Sir Humphrey: My job is to carry out government policy.Jim Hacker: Even if you think it is wrong?Sir Humphrey: Well, almost all government policy is wrong, but... frightfully well carried out.
- In fact, it's almost an inversion, where the partisan elected officials end up doing whatever the nonpartisan civil service wants them to.
- In Star Trek: Deep Space Nine, Odo served the Cardassians and the Bajorans, not necessarily out of a loyalty to them but out of a desire to keep order. This actually made Starfleet Command uncomfortable and they sent Eddington to run security alongside Odo, something Odo enjoys rubbing in their face.
- There's also a minor, subverted example early on when Gul Dukat shows up in the employ of the new and theoretically democratic Cardassian government despite being a rather notorious figure in the previous regime. He claims he is a loyal officer of the armed forces and took an oath to serve the legitimate Cardassian government, whoever that government might happen to be, but it's patently obvious that his motives were rather more self-serving.

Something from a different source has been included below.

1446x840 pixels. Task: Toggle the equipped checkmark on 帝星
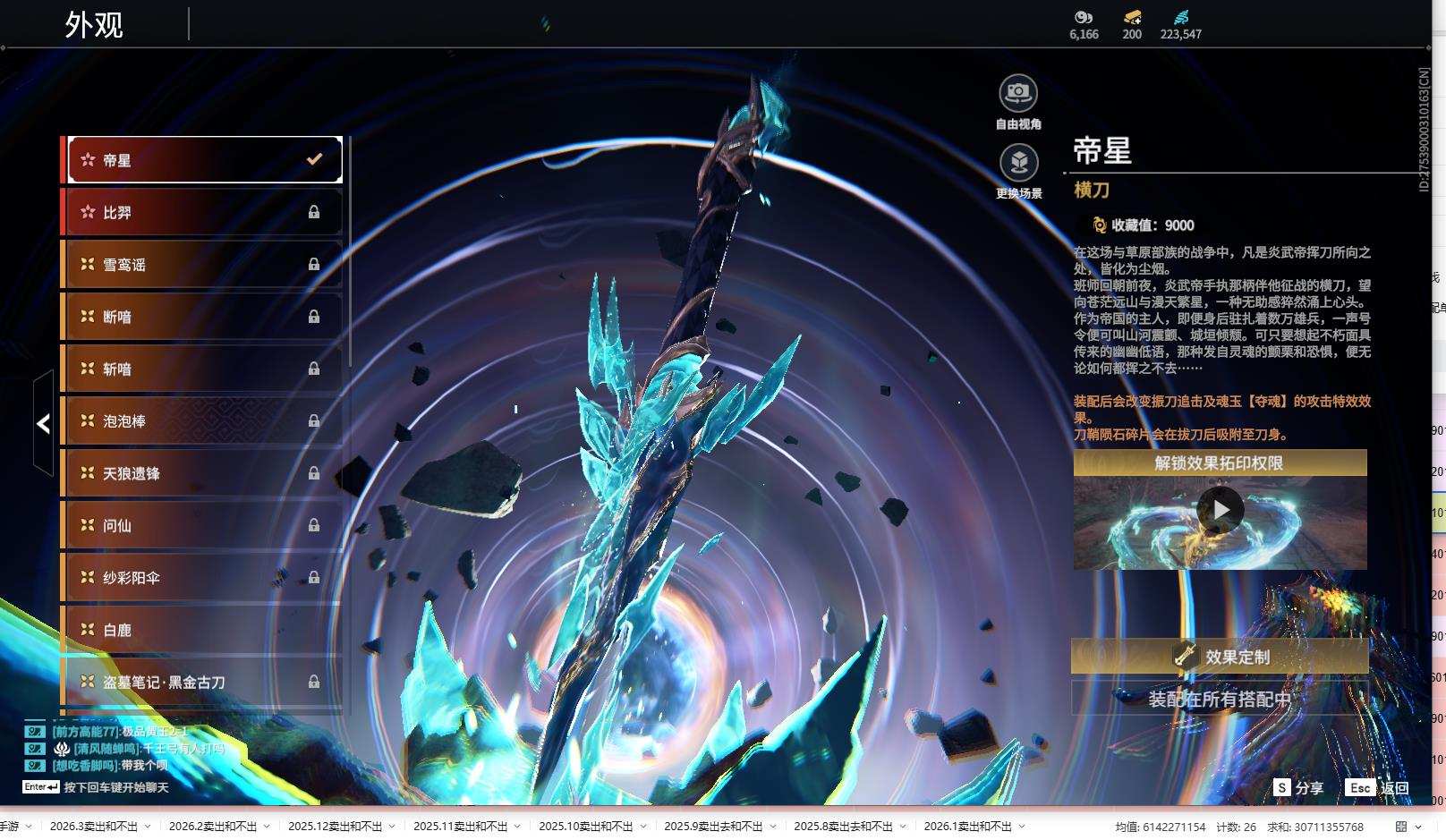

- Leverage: In the season 1 finale the entire plan depended on Sterling being one of these. Sterling always fell somewhere between Sympathetic Inspector Antagonist and Punch-Clock Villain, unlike his boss, Ian, who was a Corrupt Corporate Executive. Once the team jeopardized Ian's position in the company, Sterling betrayed him in a heartbeat. STERLING NEVER LOSES.
- Doctor Who, "The Invasion of Time": On Gallifrey, the Vardans invade and take over. Castellan Kelner serves the Vardans. The Vardans are replaced by the Sontarans. Kelner obeys the Sontarans without missing a beat.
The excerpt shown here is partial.